Wie könnte der Bericht über die Bestechungsvorwürfe gegen Bystron weitergehen? Setzen Sie ihn im Anschluss an den Satz »Dies wäre jedoch absolut unüblich.« fort.

Extrahierter Text:
•••••
Über die Existenz belastender Audioaufnahmen hatten der SPIEGEL und »Deník N« Anfang April erstmals berichtet. Die Generalstaatsanwaltschaft München hat gegen Bystron inzwischen Vorermittlungen wegen möglicher Bestechlichkeit von Mandatsträgern aufgenommen.

Auf Anfragen des SPIEGEL reagierten Bystron und Martschewskyj zunächst nicht. Auf Anfrage der »Zeit« wich Bystron erst aus, bestritt dann eine Geldübergabe, beantwortete schriftliche Fragen aber nicht.

Nach Veröffentlichung behauptete Bystron gegenüber der Deutschen Presse-Agentur: »Hier wird lediglich versucht, alten Kaffee nochmal aufzubrühen, um die Kampagne gegen die AfD bis zur EU-Wahl in den Medien halten zu können«. Er habe sich zu allem bereits geäußert, es gebe keinen Grund, das Spiel des Gegners mitzuspielen, so Bystron.

»Unbegründete Anschuldigungen«

Martschweskyi hatte dem Medium mitgeteilt, in einem »kameradschaftlichen« Verhältnis zu Bystron zu stehen, man habe aber weder über Geld gesprochen noch sei es überreicht worden. Er sprach von »unbegründeten Anschuldigungen«.

Die AfD hatte Bystron vor anderthalb Wochen in einer Bundesvorstandssitzung befragt und sich anschließend hinter ihn gestellt: »Zum jetzigen Zeitpunkt muss der Bundesvorstand von der Unschuld Herrn Bystrons ausgehen.« Die Parteichefs Alice Weidel und Tino Chrupalla forderten, dass der tschechische BIS die Audioaufnahme oder entsprechende Abhörprotokolle herausgeben solle. Dies wäre jedoch absolut unüblich.
•••••
Extrahierte Angaben:
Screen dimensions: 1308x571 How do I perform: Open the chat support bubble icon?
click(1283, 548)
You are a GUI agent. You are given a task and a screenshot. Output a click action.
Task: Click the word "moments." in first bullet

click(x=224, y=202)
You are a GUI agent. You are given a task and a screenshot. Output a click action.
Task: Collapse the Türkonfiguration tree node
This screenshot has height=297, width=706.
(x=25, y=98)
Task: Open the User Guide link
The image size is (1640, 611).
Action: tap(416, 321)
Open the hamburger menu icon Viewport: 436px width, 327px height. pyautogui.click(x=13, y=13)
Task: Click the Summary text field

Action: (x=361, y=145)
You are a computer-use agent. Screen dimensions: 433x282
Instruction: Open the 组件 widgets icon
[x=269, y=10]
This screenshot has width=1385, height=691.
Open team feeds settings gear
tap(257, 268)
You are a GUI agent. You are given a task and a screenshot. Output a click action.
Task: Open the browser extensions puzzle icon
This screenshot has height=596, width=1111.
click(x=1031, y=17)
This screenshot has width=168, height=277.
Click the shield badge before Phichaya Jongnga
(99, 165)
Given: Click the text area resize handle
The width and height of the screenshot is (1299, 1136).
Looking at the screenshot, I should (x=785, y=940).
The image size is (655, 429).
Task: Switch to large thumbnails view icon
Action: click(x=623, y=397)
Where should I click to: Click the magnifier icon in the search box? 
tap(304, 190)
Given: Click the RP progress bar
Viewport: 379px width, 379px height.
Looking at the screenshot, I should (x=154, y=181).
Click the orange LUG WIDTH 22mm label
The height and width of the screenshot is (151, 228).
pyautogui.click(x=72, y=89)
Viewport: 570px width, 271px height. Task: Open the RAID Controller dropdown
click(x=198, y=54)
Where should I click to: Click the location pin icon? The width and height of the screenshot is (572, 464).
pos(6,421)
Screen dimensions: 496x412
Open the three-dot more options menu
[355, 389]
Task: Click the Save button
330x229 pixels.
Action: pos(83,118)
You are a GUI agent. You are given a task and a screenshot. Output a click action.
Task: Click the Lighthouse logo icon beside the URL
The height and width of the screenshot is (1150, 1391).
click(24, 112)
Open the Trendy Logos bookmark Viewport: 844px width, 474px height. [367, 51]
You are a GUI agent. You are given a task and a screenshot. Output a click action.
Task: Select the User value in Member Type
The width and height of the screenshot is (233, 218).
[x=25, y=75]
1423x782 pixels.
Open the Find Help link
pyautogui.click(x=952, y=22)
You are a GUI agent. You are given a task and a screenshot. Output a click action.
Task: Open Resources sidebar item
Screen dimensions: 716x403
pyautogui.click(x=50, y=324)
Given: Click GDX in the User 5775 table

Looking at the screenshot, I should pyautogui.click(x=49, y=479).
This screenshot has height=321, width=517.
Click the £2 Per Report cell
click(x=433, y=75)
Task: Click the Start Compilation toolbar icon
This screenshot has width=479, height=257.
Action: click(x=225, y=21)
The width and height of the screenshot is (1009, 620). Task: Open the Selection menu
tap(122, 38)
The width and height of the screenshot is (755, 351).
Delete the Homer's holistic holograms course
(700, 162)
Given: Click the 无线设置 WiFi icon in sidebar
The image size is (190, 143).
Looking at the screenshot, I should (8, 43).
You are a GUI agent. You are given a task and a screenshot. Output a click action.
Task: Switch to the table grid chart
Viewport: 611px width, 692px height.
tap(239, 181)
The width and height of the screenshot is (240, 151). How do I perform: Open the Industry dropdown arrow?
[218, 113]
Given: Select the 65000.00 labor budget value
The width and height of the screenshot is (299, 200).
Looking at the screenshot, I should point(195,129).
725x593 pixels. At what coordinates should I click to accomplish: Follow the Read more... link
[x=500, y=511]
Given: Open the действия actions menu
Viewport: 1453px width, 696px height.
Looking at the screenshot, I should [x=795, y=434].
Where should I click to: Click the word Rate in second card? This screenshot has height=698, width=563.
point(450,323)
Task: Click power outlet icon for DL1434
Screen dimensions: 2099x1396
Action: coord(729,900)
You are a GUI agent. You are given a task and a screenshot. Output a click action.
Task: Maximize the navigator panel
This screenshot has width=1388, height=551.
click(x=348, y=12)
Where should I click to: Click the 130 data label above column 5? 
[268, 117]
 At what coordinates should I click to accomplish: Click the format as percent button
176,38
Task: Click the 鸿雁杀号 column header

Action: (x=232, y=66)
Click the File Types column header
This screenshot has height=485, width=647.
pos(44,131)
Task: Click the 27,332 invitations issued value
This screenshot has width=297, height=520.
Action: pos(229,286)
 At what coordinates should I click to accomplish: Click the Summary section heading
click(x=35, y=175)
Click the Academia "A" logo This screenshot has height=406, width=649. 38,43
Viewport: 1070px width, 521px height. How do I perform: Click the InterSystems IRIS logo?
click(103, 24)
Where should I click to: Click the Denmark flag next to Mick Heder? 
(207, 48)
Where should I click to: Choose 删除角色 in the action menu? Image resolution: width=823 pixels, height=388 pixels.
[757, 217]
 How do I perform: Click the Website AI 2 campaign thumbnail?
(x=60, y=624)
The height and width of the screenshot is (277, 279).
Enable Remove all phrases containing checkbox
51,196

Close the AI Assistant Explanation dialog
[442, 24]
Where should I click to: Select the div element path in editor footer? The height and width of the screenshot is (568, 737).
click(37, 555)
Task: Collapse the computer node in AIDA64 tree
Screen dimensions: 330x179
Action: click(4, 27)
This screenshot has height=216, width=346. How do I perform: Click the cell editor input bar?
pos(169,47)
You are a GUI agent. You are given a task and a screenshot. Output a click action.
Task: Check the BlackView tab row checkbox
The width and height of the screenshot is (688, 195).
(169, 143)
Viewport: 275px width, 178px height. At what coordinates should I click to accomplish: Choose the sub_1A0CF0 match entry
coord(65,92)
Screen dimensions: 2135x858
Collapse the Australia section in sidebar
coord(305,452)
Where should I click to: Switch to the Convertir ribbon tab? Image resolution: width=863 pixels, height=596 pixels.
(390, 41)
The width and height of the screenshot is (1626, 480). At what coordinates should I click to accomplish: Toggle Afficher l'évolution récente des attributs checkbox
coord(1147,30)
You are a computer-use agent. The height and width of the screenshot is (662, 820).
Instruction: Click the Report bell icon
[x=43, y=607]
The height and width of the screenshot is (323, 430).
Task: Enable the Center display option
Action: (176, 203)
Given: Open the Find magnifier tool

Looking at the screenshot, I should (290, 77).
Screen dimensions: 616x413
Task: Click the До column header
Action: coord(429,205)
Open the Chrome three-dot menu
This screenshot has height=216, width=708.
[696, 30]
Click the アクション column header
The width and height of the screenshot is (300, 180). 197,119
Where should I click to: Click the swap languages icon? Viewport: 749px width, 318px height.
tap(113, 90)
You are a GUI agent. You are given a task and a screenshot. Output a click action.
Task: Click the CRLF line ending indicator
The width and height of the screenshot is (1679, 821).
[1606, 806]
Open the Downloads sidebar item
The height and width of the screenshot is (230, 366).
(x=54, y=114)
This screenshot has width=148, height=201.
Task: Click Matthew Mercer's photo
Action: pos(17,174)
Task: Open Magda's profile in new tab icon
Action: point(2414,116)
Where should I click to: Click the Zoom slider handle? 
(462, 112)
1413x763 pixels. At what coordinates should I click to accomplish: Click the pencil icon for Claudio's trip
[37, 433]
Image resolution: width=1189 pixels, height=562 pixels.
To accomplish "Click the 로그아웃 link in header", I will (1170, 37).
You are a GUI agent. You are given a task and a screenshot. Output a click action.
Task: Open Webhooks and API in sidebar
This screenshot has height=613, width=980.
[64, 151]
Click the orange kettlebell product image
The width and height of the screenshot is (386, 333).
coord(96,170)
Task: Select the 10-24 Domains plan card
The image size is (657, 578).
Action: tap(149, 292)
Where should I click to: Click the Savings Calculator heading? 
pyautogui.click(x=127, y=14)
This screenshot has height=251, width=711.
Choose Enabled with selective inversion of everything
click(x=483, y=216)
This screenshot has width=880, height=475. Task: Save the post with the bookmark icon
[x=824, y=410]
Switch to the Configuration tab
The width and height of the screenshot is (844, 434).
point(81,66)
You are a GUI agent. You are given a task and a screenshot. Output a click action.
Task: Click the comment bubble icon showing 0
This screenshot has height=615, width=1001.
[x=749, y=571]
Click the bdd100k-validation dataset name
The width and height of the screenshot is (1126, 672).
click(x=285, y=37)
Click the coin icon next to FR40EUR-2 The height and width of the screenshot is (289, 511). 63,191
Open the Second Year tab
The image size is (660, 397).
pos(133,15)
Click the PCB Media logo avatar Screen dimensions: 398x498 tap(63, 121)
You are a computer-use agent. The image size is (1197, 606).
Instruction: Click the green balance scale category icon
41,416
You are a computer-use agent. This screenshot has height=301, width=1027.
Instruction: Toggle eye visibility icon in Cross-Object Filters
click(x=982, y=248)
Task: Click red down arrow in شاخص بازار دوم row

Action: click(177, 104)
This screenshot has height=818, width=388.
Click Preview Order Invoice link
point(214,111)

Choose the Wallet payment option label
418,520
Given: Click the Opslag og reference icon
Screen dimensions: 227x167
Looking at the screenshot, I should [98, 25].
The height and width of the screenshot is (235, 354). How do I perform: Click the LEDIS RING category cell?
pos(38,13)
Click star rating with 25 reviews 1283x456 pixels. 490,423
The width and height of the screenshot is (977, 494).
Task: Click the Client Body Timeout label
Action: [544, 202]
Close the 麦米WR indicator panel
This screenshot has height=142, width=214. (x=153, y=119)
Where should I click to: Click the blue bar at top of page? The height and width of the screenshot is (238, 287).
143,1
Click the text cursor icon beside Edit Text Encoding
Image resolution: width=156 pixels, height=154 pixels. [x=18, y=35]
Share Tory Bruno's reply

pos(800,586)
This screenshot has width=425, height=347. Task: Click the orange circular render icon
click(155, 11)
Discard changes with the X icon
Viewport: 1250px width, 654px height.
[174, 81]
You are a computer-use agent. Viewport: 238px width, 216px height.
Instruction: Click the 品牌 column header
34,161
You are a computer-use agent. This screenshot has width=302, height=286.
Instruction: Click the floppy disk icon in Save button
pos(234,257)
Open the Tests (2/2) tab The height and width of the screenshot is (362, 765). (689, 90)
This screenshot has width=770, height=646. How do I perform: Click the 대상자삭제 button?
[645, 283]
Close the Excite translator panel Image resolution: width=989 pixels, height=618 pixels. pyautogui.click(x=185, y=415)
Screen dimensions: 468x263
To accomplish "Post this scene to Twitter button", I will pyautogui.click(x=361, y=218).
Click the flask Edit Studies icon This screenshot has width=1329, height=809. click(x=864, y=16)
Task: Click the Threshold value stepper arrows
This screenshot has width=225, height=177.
•••••
Antwort:
Auf Anfrage des SPIEGEL sagte Weidels Sprecher Daniel Tapp nun: »Die aktuelle Entwicklung wird selbstverständlich genau betrachtet.« Widersprüchliche Darstellungen müssten geklärt werden. Und: »Der Bundesvorstand wird sich deshalb mit den neuerlichen Anwürfen intensiv auseinandersetzen.«

Auf der Internetseite »Voice of Europe« waren zahlreiche Interviews mit rechtspopulistischen und rechtsextremen Politikern zu finden – darunter neben Bystron auch mit dem AfD-Spitzenkandidaten für die Europawahl, Maximilian Krah.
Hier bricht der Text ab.